YOUR GOAL -
Reproduce the lines from the one containing "Click the CloudFormation breadcrumb link" down to the end of the records, without the pictures.

(Records for locating items described in words)
___
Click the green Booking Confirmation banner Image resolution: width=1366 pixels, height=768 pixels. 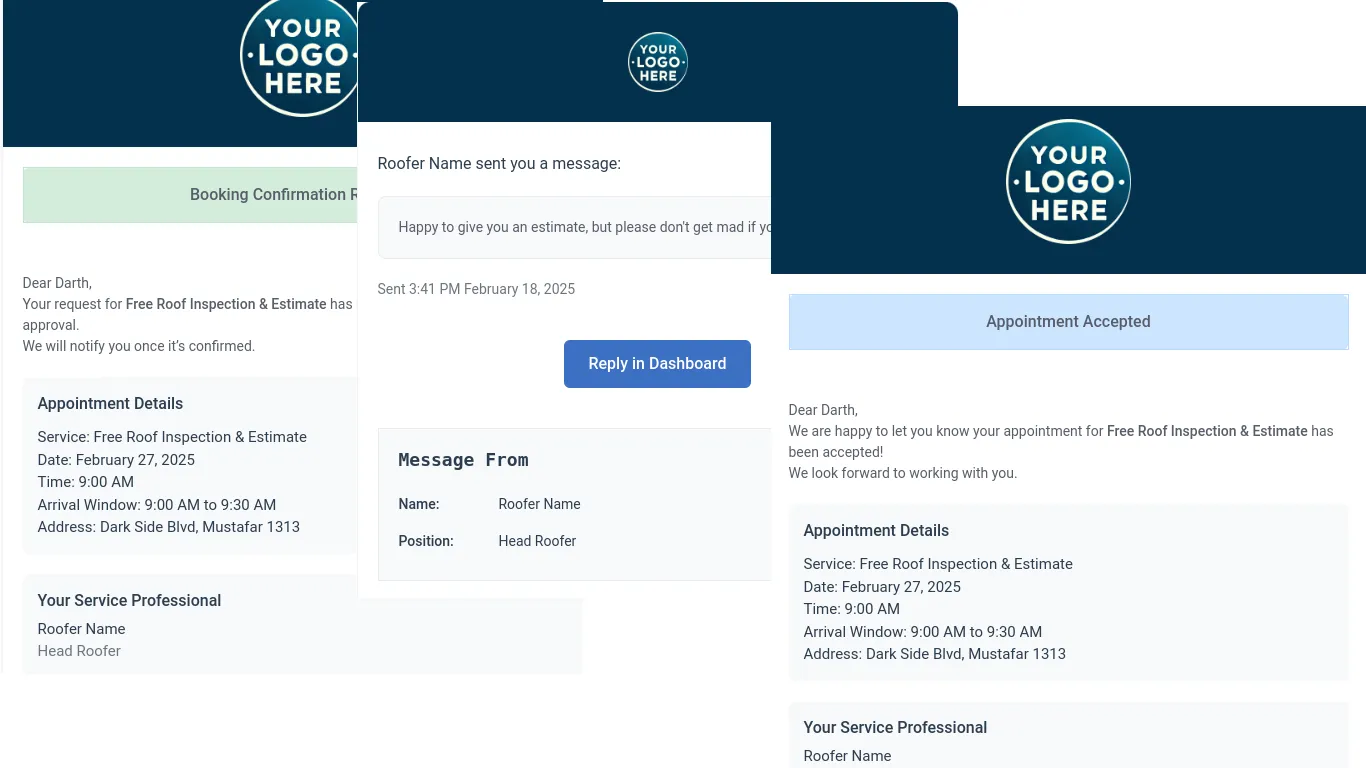(190, 195)
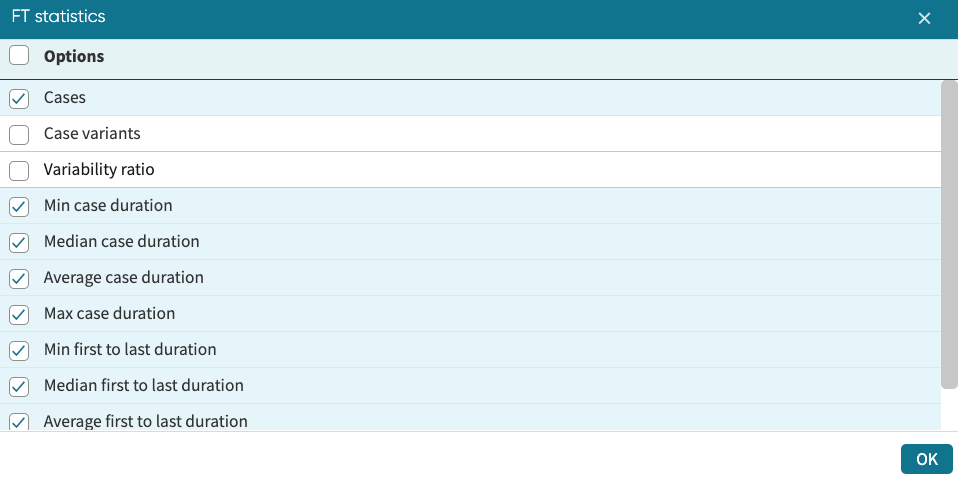Click the vertical scrollbar in the options list
Image resolution: width=958 pixels, height=480 pixels.
pos(949,235)
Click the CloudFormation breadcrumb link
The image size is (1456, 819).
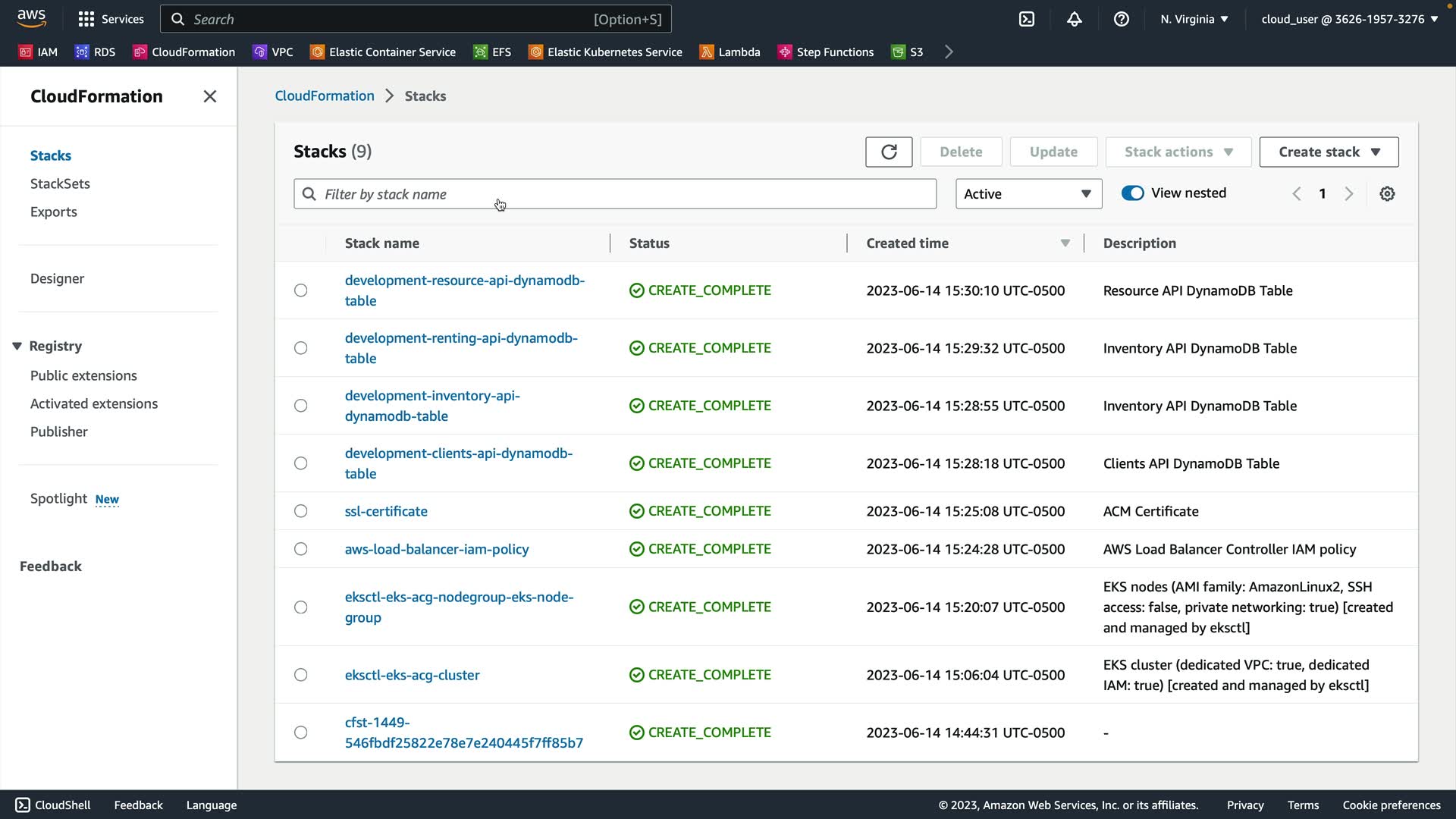pos(325,96)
___
TASK ANSWER -
Click the CloudFormation breadcrumb link
The image size is (1456, 819).
pos(325,96)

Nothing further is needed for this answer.